From the pliability and manoeuvring capabilities of troops in the present day, one does not hesitate to commence a retreat even in sight of the enemy, and only some special obstacles in the nature of the country can cause serious difficulties in the operation.

As an example of this kind the battle of Neresheim may be given, fought by the Archduke Charles with Moreau in the Rauhe Alp, August 11, 1796, merely with a view to facilitate his retreat, although we freely confess we have never been able quite to understand the argument of the renowned general and author himself in this case.

The battle of Rosbach(*) is another example, if we suppose the commander of the allied army had not really the intention of attacking Frederick the Great.

(*) November 5, 1757.

Of the battle of Soor,(*) the King himself says that it was only fought because a retreat in the presence of the enemy appeared to him a critical operation; at the same time the King has also given other reasons for the battle.

(*) Or Sohr, September 30, 1745.

On the whole, regular night surprises excepted, such cases will always be of rare occurrence, and those in which an enemy is compelled to fight by being practically surrounded, will happen mostly to single corps only, like Mortier's at Durrenstein 1809, and Vandamme at Kulm, 1813.



CHAPTER IX. THE BATTLE(*)

(*) Clausewitz still uses the word "die Hauptschlacht" but modern usage employs only the word "die Schlacht" to designate the decisive act of a whole campaign—encounters arising from the collision or troops marching towards the strategic culmination of each portion or the campaign are spoken of either as "Treffen," i.e., "engagements" or "Gefecht," i.e., "combat" or "action." Thus technically, Gravelotte was a "Schlacht," i.e., "battle," but Spicheren, Woerth, Borny, even Vionville were only "Treffen."

ITS DECISION

WHAT is a battle? A conflict of the main body, but not an unimportant one about a secondary object, not a mere attempt which is given up when we see betimes that our object is hardly within our reach: it is a conflict waged with all our forces for the attainment of a decisive victory.

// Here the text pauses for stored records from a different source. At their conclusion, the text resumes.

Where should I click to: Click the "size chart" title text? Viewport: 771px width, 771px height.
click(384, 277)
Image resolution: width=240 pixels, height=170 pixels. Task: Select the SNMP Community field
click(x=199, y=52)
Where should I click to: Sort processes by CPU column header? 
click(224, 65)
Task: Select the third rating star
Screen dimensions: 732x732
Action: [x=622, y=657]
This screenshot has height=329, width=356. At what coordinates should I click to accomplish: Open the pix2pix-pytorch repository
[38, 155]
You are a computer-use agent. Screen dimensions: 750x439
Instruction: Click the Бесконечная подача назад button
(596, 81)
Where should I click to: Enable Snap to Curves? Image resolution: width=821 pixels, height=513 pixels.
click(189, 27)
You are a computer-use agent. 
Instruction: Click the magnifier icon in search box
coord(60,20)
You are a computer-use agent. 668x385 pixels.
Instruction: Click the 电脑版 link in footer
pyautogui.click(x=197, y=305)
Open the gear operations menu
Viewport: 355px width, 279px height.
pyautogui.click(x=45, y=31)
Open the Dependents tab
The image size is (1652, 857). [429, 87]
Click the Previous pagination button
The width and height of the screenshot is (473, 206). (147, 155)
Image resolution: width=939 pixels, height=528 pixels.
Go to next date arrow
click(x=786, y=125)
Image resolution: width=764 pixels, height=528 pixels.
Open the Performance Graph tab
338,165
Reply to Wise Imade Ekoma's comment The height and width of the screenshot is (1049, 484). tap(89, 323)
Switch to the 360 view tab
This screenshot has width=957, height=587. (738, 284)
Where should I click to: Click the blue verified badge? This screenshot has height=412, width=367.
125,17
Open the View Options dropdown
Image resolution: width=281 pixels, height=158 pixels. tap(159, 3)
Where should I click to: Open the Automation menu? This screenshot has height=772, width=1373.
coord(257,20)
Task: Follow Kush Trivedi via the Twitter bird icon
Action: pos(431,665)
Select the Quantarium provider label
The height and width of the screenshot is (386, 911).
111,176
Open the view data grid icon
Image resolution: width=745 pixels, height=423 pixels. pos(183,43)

Minor objects may also be mixed up with the principal object, and it will take many different tones of colour from the circumstances out of which it originates, for a battle belongs also to a greater whole of which it is only a part, but because the essence of War is conflict, and the battle is the conflict of the main Armies, it is always to be regarded as the real centre of gravity of the War, and therefore its distinguishing character is, that unlike all other encounters, it is arranged for, and undertaken with the sole purpose of obtaining a decisive victory.

This has an influence on the MANNER OF ITS DECISION, on the EFFECT OF THE VICTORY CONTAINED IN IT, and determines THE VALUE WHICH THEORY IS TO ASSIGN TO IT AS A MEANS TO AN END.

On that account we make it the subject of our special consideration, and at this stage before we enter upon the special ends which may be bound up with it, but which do not essentially alter its character if it really deserves to be termed a battle.

If a battle takes place principally on its own account, the elements of its decision must be contained in itself; in other words, victory must be striven for as long as a possibility or hope remains. It must not, therefore, be given up on account of secondary circumstances, but only and alone in the event of the forces appearing completely insufficient.